Mother and infant mortality remains a critical issue across the globe
For more information on this topic, read the World Health Organization’s publication Africa’s newborns — counting them and making them count.
By Jon Waterhouse
Hanan Waite, a neonatal nurse at Northside Hospital, knows firsthand the challenges at hospitals in third world countries and the often tragic results of those challenges.
Born and raised in Ghana, West Africa, Waite lost both of her parents at an early age due to the country’s lack of basic healthcare. After being adopted by an aunt and uncle, she relocated to America in 1997.
In 2011, Waite gave birth to her son, Ramzi, two-and-a-half months prematurely at Northside. A 10-week stint in the neonatal intensive care found the fragile infant’s good days flip-flopping with bad. Preeclampsia threatened the lives of both Waite and her baby.
Although the pair eventually thrived and survived, a recurring thought haunted Waite for the next year.
What would I have done if I were in Ghana?
“If I had been there,” she said, “neither of us would have made it.”
The negative reputation of Ghana’s hospitals looms large with minimal staff, rampant corruption, and lack of funds, supplies and equipment. According to the CIA World Factbook, an estimated 38.52 deaths per 1,000 live births took place in Ghana last year. And Waite wants to help decrease that number.
A year after her son’s birth, Waite says she decided to stop thinking and start doing. The concept of Earth’s Angels came out of her concern for mothers and babies in her homeland. Waite envisioned a non-profit that would improve “mother and infant mortality one mother and baby at a time.”
Lacking the funds to hire a lawyer, Waite dove in herself doing the appropriate research and filling out mounds of paperwork. In 2013, Earth’s Angels became a 501(c)(3) organization, allowing Waite to take off and fly.
Her initial mission saw Waite focusing Earth’s Angels’ efforts on Ridge Hospital in Accra, Ghanna, and its neonatal, obstetric and pediatric units. She chose Ridge due to its thin staff.
Fundraising gave Earth’s Angels the ability to send medical supplies, diapers, clothing, infant food, formula and a host of other items. When time came to send the third shipment in September of 2014, Waite delivered the goods herself.

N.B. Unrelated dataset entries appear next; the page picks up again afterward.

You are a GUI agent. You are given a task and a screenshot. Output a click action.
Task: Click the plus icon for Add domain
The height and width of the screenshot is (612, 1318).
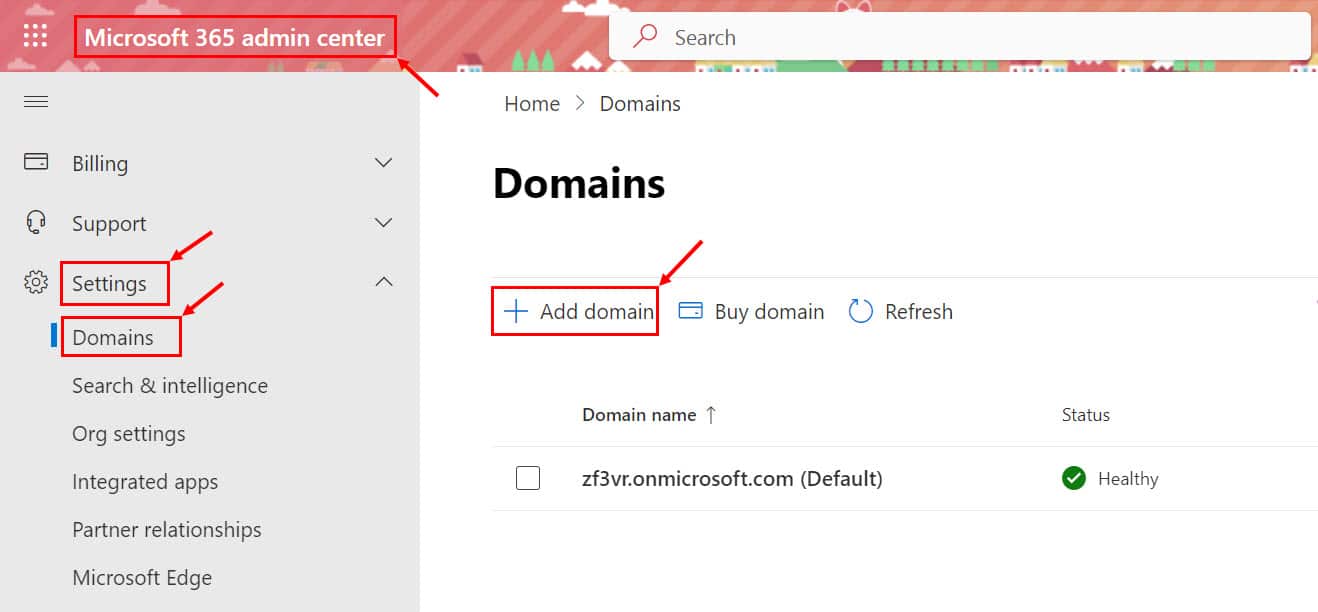pos(515,311)
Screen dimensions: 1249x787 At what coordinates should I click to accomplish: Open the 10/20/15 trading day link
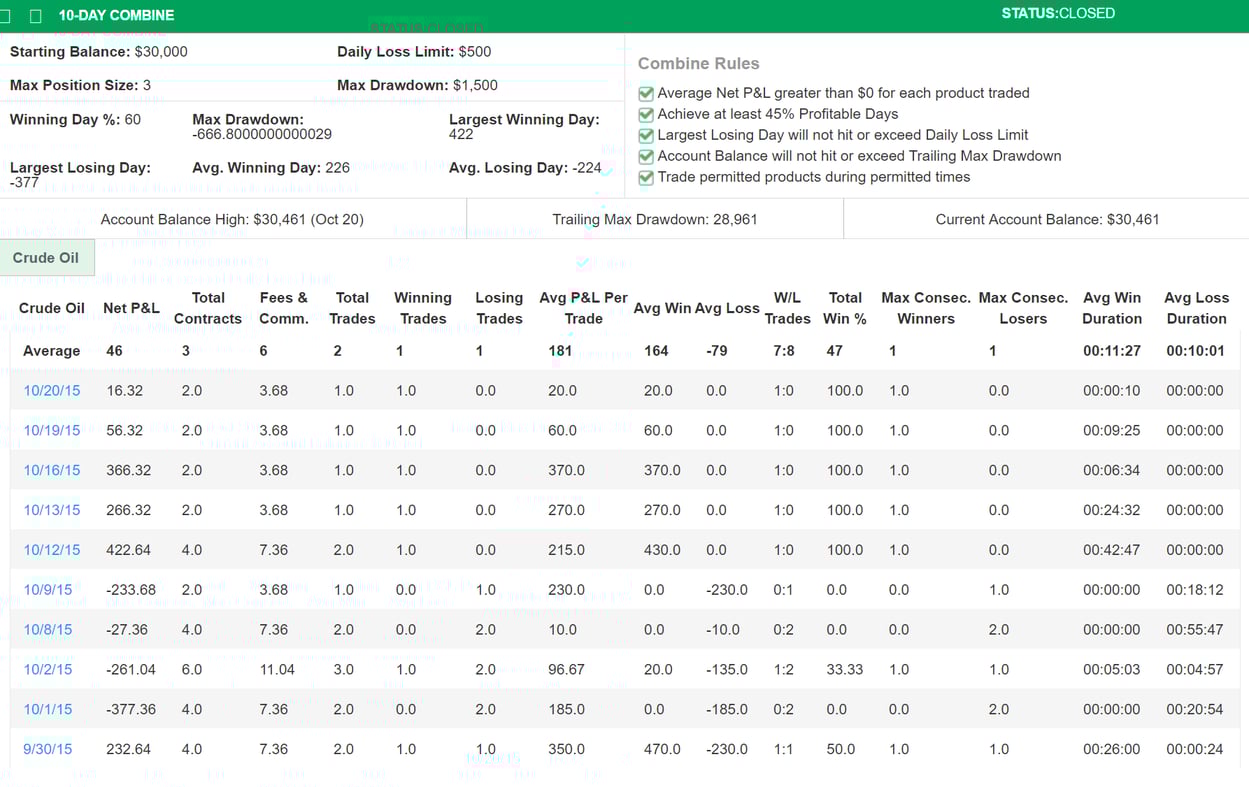52,391
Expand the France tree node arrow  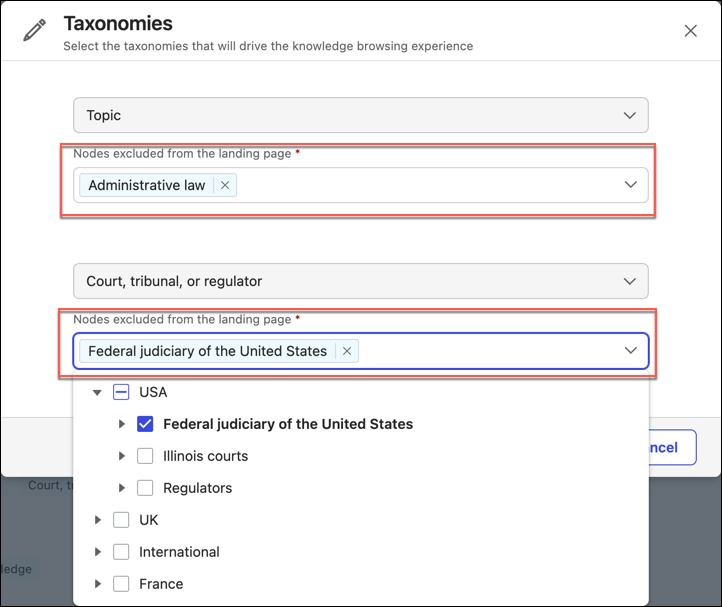pos(97,584)
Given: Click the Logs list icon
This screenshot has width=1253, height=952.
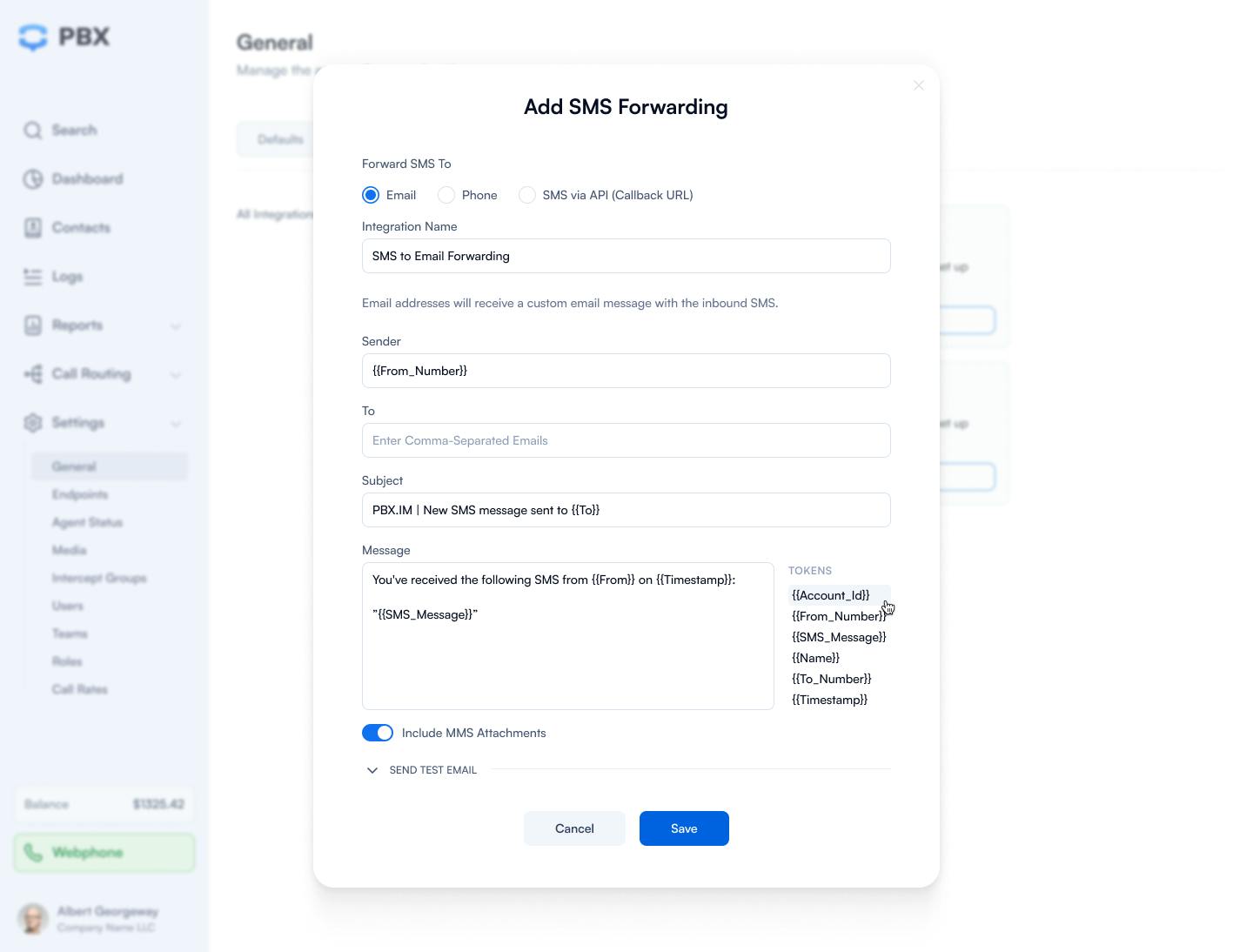Looking at the screenshot, I should click(33, 277).
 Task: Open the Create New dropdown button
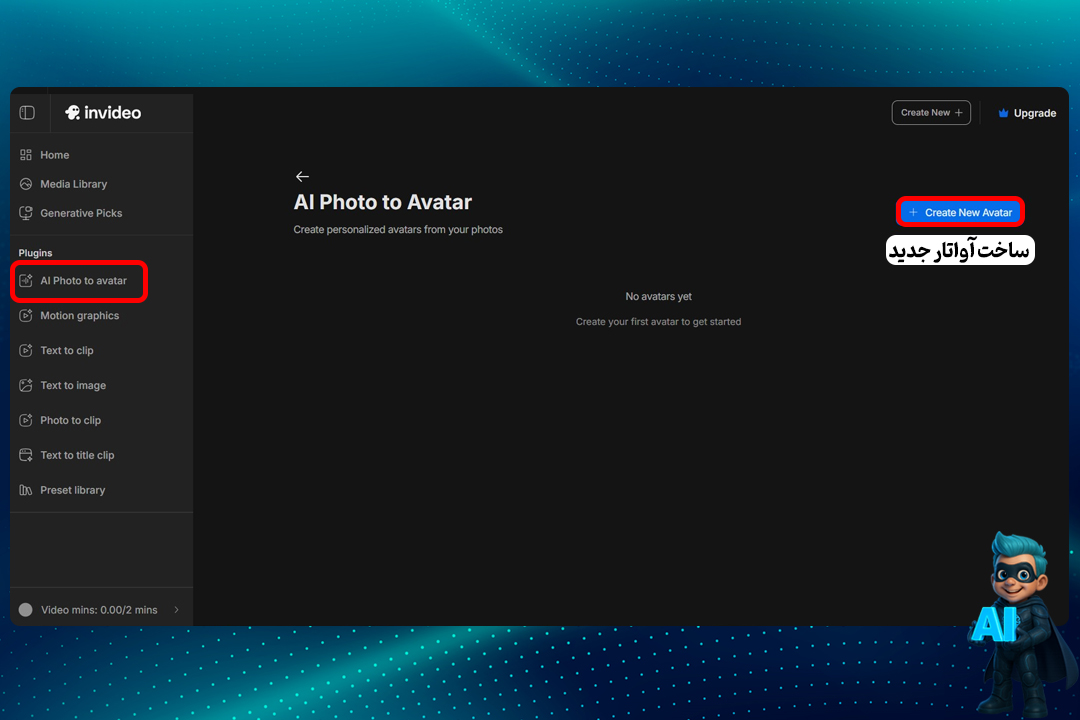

“Part of my promise is to make sure these items are delivered and put in the hands of those who need them most,” Waite explained. “And being from Ghana, I am able to do that. I speak the local vernacular. I’m able to get it in the hands of those who actually need it, despite the corruption, which is part of the problem.”
Waite and her team of volunteers not only brought the supplies to the hospital, but jumped in and did hands-on work. They worked alongside the doctors and nurses Waite had been communicating with long distance throughout the previous two years.
The work, Waite says, gave her and her team a strong sense of accomplishment, no doubt due to the horror stories she’s heard regarding Ghanaian hospitals.
When she founded Earth’s Angels, Waite recalls hearing firsthand accounts from a medical student about hospital conditions in Ghana. Tales of as many as three babies sharing a single incubator and sleeping in their own feces, because there wasn’t enough staff to regularly change diapers, shocked Waite.
Although Ridge Hospital remains on the road to improvement with more funding and a better equipped staff, other hospitals in Ghana aren’t. Horrendous reports keep coming. While in Ghana in September, Waite captured reports from Ghanaian citizens for a video documentary currently available on the Earth’s Angels website. A man told her how he lost his hospital bed to another person who paid more money for the accommodations than he did. She heard stories of women delivering their babies on the hospital floor, and others getting beaten during labor and delivery, because they were crying while they were pushing.
Stories like these continue to inspire Waite’s mission. Earth’s Angels plans to raise funds at its second annual gala event and silent auction this summer. Monies will support a return trip to Ghana later this year. This time Waite and her crew plan on venturing into the outskirts of Ghana and visiting villages where mothers and babies typically have no medical care at all. Earth’s Angels will provide supplies and teaching tools to lay midwives in the area.
Earth’s Angels, however, doesn’t strictly confine its work out of the country. According to Waite, simultaneously working with mothers and babies on the local level in the Atlanta area remains “crucial.” Last year, Earth’s Angels began working with the Gwinnett Children’s Shelter in Buford, which provides a residence for mothers and children in need. In 2014, Earth’s Angels made a financial contribution as well as a gift donation of infant diapers and clothing.
Watching her vision become a reality encourages Waite to push Earth’s Angels further with hopes of expanding into other regions and countries. She does this while juggling a marriage, two children and her career at Northside.
“I guess I can sound cliche and say that it’s my passion,” Waite said. “It makes me happy to know that even though I’m one woman and this is [a small organization] that even if I can save 12 babies, that’s huge. …I work on Earth’s Angels every single day when I have time once I put my children to bed. The happiness and passion are the fuel, and it has been for the past three years now.”